Negative MTTD: The Most Important SRE Metric for the Next 36 Months

Written by Nikhil Ravindran | May 26, 2026 10:31:41 AM

The 3 AM Problem No One Is Actually Solving

You know the pattern. It's 3 AM and your pager fires. A service is degrading: latency trending up, error rate creeping past threshold. You open a Slack thread, assemble the people who know the affected system, and start the archaeology: logs, traces, dashboards, the last three deploys. Forty five minutes later you've found the root cause. Another thirty to remediate. You write the incident report the next morning, add a postmortem action item that may or may not get prioritised, and wait for the next one.

This is toil in its purest form. Not the work of building, the work of fixing, repeatedly, under pressure, at hours that erode the people doing it. According to Google's SRE research, toil is any work that is manual, repetitive, automatable, tactical, and devoid of enduring value. Incident response, as most teams practise it today, scores five for five.

The SRE community has spent years getting better at the recovery half of this loop. AI-assisted triage, automated runbooks, intelligent alert correlation; these have genuinely helped. The SolarWinds 2025 State of ITSM report, drawn from over 60,000 incidents, found that organisations using GenAI tooling resolve incidents roughly 30% faster. That's real progress.

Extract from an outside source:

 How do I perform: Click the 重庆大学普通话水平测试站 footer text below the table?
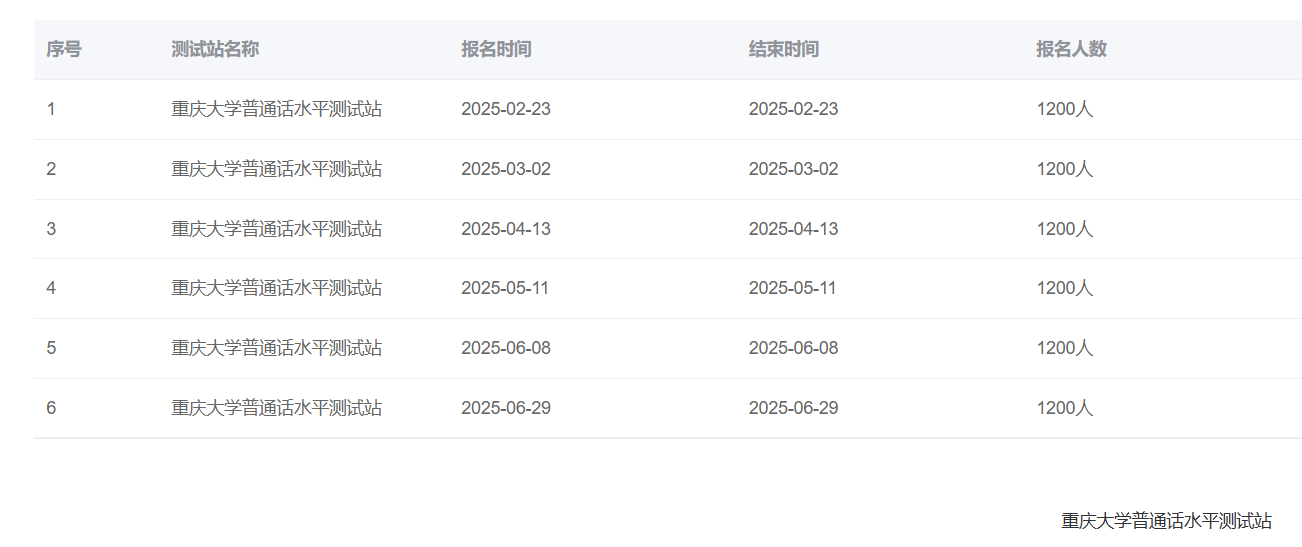tap(1166, 521)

But it is optimising the wrong half of the problem. Faster recovery means faster resolution of incidents that still happened. The 3 AM page still fires. The Slack thread still assembles. The archaeology still runs; just slightly less of it. The toil is reduced at the margins, not at the source.

The source is the incident itself. The question the industry hasn't seriously asked is: how many of these incidents needed to happen at all?

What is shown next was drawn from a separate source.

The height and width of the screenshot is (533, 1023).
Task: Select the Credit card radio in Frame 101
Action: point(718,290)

Why MTTR Alone Is Not Enough

Gartner put the structural problem plainly in their AI SRE Tooling Market Guide: organisations that select AI tooling focused only on operations will get better at reactively fixing incidents; but not at improving system reliability.

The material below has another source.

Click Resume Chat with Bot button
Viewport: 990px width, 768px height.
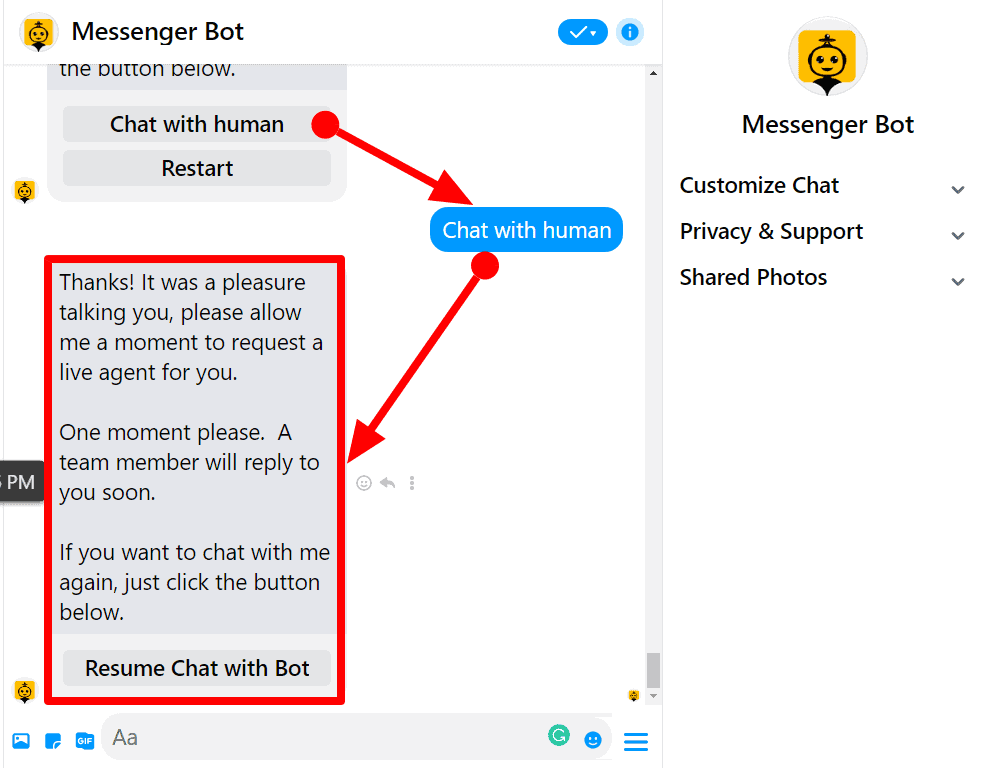(196, 668)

The practical implication: you can invest heavily in AI-assisted incident response and come out the other side with a team that is extremely good at reacting and still not reduce your incident count, your on-call burden, or your toil. Because reliability isn't just response velocity. It's the frequency and severity of failures in the first place.

The industry has been measuring Mean Time to Detection as a positive number: how long after an incident begins before you detect it. For most teams, the answer is minutes to hours after the failure has started affecting users. Detection is trailing the incident. By definition, you're already in the war room before you know it's a war room.

What if your team routinely acted before the incident clock even started?

Introducing Negative MTTD

Negative MTTD is not a redefinition of a formula. It's a description of a regime and a different philosophy of what SRE work should look like.

Classical MTTD: the average time between incident start and detection; will always be positive, because it only applies to incidents that actually occurred. That formula is correct and should stay unchanged.

Negative MTTD describes the operating state where your team is routinely detecting and acting on failure conditions before they cross the impact threshold, before t_incident_start would have existed at all. The 3 AM page doesn't fire, not because your on-call response got faster, but because the condition that would have caused it was intercepted at 11 PM by a system that saw it coming.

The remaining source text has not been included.